Your research will empower you to make decisions about those you are talking to and ensure that everybody has a voice.
10. Ensure your external and internal communications plan is standardized
There is nothing worse than being told something internally and finding a different message presented externally, or you find that vital information has skipped the internal communication route entirely to be presented straight on the company website. These sorts of situations will erode trust and good will, drastically reducing your ability to effectively communicate.
While the message, tone, focus and audience of your external communications is very different to that of the internal, it is important consistency runs between the two, in broad terms they should agree. When considering internal and external communications, there will be cross-over, in fact, CIPR have argued there should be no difference between internal and external communications.

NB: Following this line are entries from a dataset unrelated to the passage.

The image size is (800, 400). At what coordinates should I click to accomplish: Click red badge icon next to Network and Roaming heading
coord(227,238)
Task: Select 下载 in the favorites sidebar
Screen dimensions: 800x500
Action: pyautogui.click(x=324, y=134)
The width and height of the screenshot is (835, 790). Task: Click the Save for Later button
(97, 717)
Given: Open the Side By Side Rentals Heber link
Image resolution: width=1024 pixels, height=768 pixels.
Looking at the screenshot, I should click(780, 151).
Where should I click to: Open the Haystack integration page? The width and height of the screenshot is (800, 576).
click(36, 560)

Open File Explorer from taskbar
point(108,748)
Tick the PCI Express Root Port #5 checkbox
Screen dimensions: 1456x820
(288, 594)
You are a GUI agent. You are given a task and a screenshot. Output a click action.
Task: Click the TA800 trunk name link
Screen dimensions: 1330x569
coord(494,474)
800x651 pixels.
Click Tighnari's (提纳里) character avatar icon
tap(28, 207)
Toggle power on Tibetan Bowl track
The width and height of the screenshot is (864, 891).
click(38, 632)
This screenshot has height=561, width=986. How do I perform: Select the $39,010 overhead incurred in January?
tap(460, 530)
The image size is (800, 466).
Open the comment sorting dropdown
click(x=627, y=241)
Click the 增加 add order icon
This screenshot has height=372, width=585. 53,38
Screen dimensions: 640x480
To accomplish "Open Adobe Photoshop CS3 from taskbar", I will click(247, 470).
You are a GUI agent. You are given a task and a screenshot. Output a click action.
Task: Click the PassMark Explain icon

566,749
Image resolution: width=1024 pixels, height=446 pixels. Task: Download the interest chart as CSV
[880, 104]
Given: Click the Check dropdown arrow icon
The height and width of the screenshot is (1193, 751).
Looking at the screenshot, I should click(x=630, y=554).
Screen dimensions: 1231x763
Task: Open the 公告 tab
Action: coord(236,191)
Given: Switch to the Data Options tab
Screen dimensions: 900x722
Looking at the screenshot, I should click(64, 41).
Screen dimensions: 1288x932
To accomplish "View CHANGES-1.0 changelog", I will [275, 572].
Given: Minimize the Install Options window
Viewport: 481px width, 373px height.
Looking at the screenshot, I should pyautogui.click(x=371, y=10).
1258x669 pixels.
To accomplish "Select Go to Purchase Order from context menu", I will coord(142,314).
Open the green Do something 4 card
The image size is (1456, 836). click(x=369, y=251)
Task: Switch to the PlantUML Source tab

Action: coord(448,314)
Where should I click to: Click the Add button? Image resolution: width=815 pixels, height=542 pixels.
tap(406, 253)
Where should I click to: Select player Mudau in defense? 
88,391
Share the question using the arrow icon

If an agreement is not possible, then the internal communications should include what is being said externally and an explanation given as to why this message is different.
11. Plan for contingency and disaster
Your internal communication methods and structure will be put to the test in a crisis, so make sure that is not the first time. Try running a scenario and see how well your methods work. Does everyone get the message? How quickly does it disseminate?
Having a shared, efficient, robust communications platform that allows all areas of your business to talk to each other in a crisis as well as senior management should be the backbone of your crisis plans.
Think about the questions you need to ask, before imparting a crisis communications contingency plan to the wider business:
- Are there situations where your normal or most used method of communication is too slow or at risk from threat?
- Do you have an alternative?
- Does everyone know to use it?
- Does it have redundancy, or is it robust to most crisis scenarios?
The more time and effort you put into planning for these sorts of situations, the calmer and more prepared you will be if they happen.